Eddie Hearn, szef grupy promotorskiej Matchroom Boxing twierdzi, że Gennadiy Golovkin (42-1-1) byłby gotowy na unifikacyjną walkę o trzy tytuły mistrza świata z Jermallem Charlo (32-0-0), jednakże jest on przekonany, iż zespół Amerykanina nie zdecydowałby się na taki ruch. Hearn “wbija szpilkę” nie tylko Charlo, ale również Davidowi Benavidezowi (26-0-0). Nie tyle samemu zawodnikowi, co konkurencyjnej grupie promotorskiej Premit Boxing Champions, należącej do Al’a Haymona.
– Ci goście, czyli Charlo i Benavidez nie walczą po prostu z nikim. Jak można krytykować Canelo Alvareza, a nie krytykować tych dwóch gości? Ich pięściarskie życiorysy to jakieś żarty,a ja nie sądzę, żeby Benavidez był takimi żartami zainteresowany. Co do Charlo – nie wiem, ale nie wydaje mi się, żeby naciskał na duże walki. Myślę, że Benavidez to facet, który chce zostawić po sobie dziedzictwo, więc dawajcie mu dobre walki. Caleb Plant walczy teraz z Dirrellem i to dobra walka, ale chcielibyśmy zobaczyć Planta właśnie z Benavidezem, albo Planta z Charlo. Dlaczego tak nie robią? To nie jest strona, po której stoję – powiedział Eddie Hearn dla fighthub.
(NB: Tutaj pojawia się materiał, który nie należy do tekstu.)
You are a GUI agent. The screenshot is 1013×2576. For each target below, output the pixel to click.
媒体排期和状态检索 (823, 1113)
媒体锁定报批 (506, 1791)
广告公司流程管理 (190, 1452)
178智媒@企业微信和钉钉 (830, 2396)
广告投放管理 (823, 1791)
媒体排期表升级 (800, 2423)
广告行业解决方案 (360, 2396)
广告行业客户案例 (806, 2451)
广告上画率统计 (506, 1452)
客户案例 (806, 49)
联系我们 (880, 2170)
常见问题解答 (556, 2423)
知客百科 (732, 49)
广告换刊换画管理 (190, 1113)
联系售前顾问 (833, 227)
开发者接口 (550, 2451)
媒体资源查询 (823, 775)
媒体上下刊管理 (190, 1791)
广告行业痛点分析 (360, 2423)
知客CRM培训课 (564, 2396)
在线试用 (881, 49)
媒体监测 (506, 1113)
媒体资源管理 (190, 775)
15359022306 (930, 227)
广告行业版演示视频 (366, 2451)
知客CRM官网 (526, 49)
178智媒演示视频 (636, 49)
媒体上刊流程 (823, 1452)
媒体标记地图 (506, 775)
Hearn po raz kolejny zwraca uwagę Al’owi Haymonowi, iż zestawienia w jego grupie nie są trafione, mimo, że sam przez parę lat zajmował się interesami Demetriusa Andrade’a (31-0-0), zestawiając go z przeciętnymi pięściarzami w dobrowolnych obronach mistrzowskiego pasa WBO. Andrade nie przedłużył kontraktu z Hearnem i obecnie jest wolnym agentem. BoxingZone dowiedziało się, że Amerykanin jest bliski nawiązania współpracy z Dmitry’em Salitą z Salita Promotions.